A little while ago, I watched another Cold War film from the 50s — 1955? — when the government was trying to SELL the American public on the Cold War and the development of a fantastically armed air force to keep the peace. I didn’t even KNOW such a sales pitch had ever been necessary but there is a film, Stategic Air Command, starring Jimmy Stewart and June Allison that is pure Cold War propaganda. It’s very pretty with romantic cinematic shots of the B-36 (Giant airplane) in orange sherbet clouds with uprising music in the background and, with Jimmy Stewart as the hero? Who’s NOT going to love the Strategic Air Command?

BUT…by 1964 it seems that some Americans had caught on that developing bigger and “better” bombs was a dangerous con, and 7 Days in May opens with a demonstration between “hawks” and “doves” in front of the White House. The demonstration that turns into a fist fight. My adult life has brought me into contact with a lot of hawks and a lot of doves, the birds, and hawks don’t act that way and doves are not all sweetness and light.

Featured photo: My dad and his Zenith Trans-Oceanic Radio on which we used to try to listen to Russia but usually only got Mexico

14 thoughts on “The Prescience of Art

  1. Your dad certainly didn’t candy coat the reality. We lived in an area without any military targets, never had to do any drills, no bomb shelters, not even storm shelters… Atomic threat didn’t enter my consciousness until HS and even then it was just the backdrop to SciFi dystopian worlds….

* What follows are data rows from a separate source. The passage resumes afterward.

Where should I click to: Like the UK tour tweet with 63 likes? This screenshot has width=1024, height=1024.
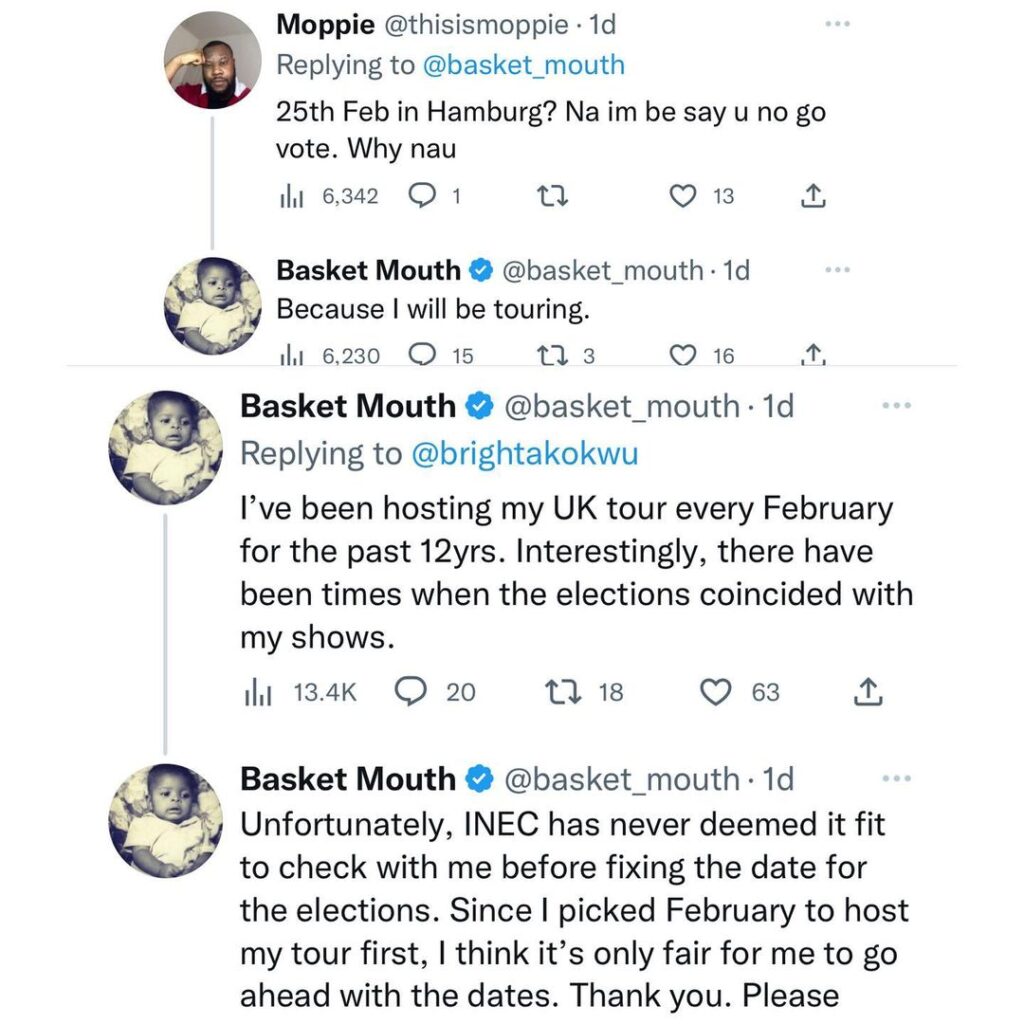coord(714,692)
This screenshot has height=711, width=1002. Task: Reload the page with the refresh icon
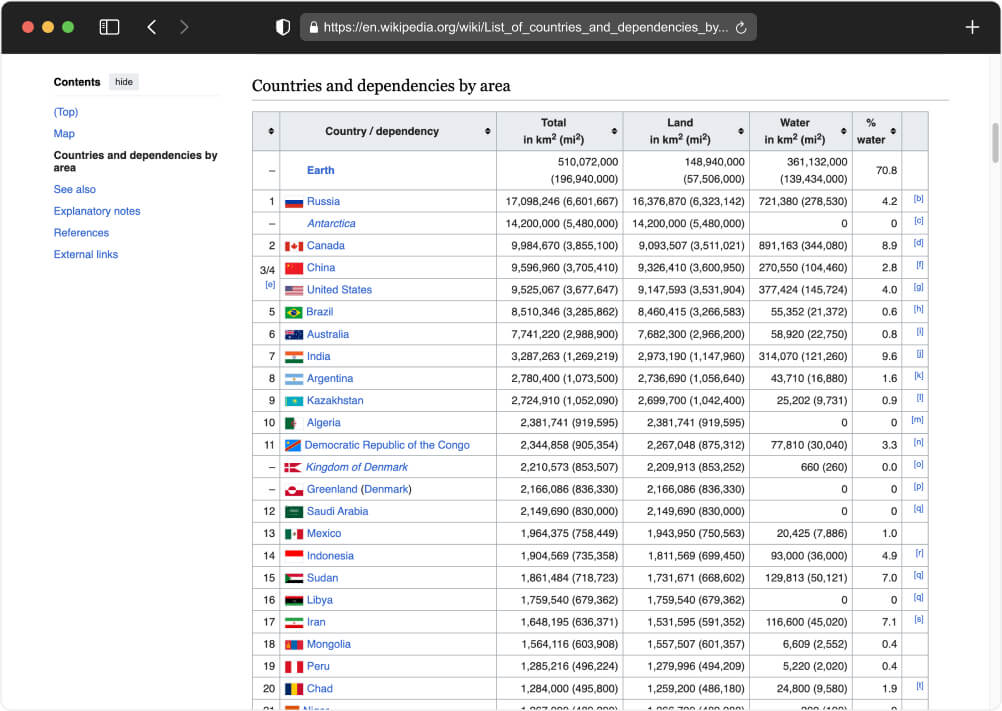coord(740,27)
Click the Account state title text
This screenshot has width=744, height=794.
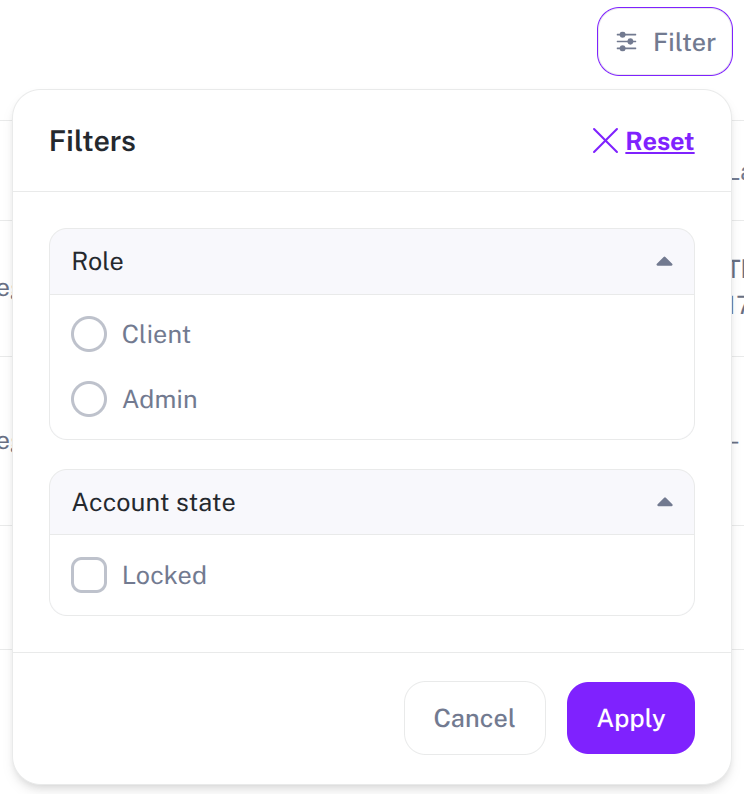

    • My dad had MS and knew he was headed for a pretty complicated and miserable death. I understood that, too. I saw the advantage to being vaporized over dying from the complications of MS. Sad, maybe, but oddly optimistic. We had bomb drills but they were absurd since from the entrance to our school we could see hundreds of B-52s 😀

  2. I have seen the Jimmy Stewart film but didn’t realise it was about the cold War as I was too young to know about it in the 1960’s I only realised what was going on in the late 1970’s when women gathered at greenham common to protest cruise missiles on British soil. I was too young to go there but it was chilling to realise how dangerous those times were.

  3. Jimmy Stewart was a USAF pilot and retired a brigadier general, IIRC. Perfect casting. I enjoyed the movie. Yeah it was a PR piece for SAC but it was nicely done PR.

    Some level of nuclear deterrence was needed. Stalin was not a nice guy and most of his successors were not nice guys either. Probably not nearly as much as we actually built, though.

    There was a lot of unrealistic paranoia on both sides right up to the fall of the USSR.

    • It wasn’t called “the arms race” for nothing. Building a peace time economy on the production of war implements is kind of bizarre as even Eisenhower pointed out. There are a lot of things about that historical moment — or any historical moment — the present isn’t qualified to judge which is why I’m glad all those movies are available to watch. I am not the only woman in this country who gets nostalgic at the sight of hundred or so B-52 tails glinting in the sun. It was my world; it was my childhood. I couldn’t judge it then, either. And no, Stalin and Kruschev were not “good guys” by any stretch of the imagination. A LOT more could be said about that — have you seen the film, “The Death of Stalin” It’s good.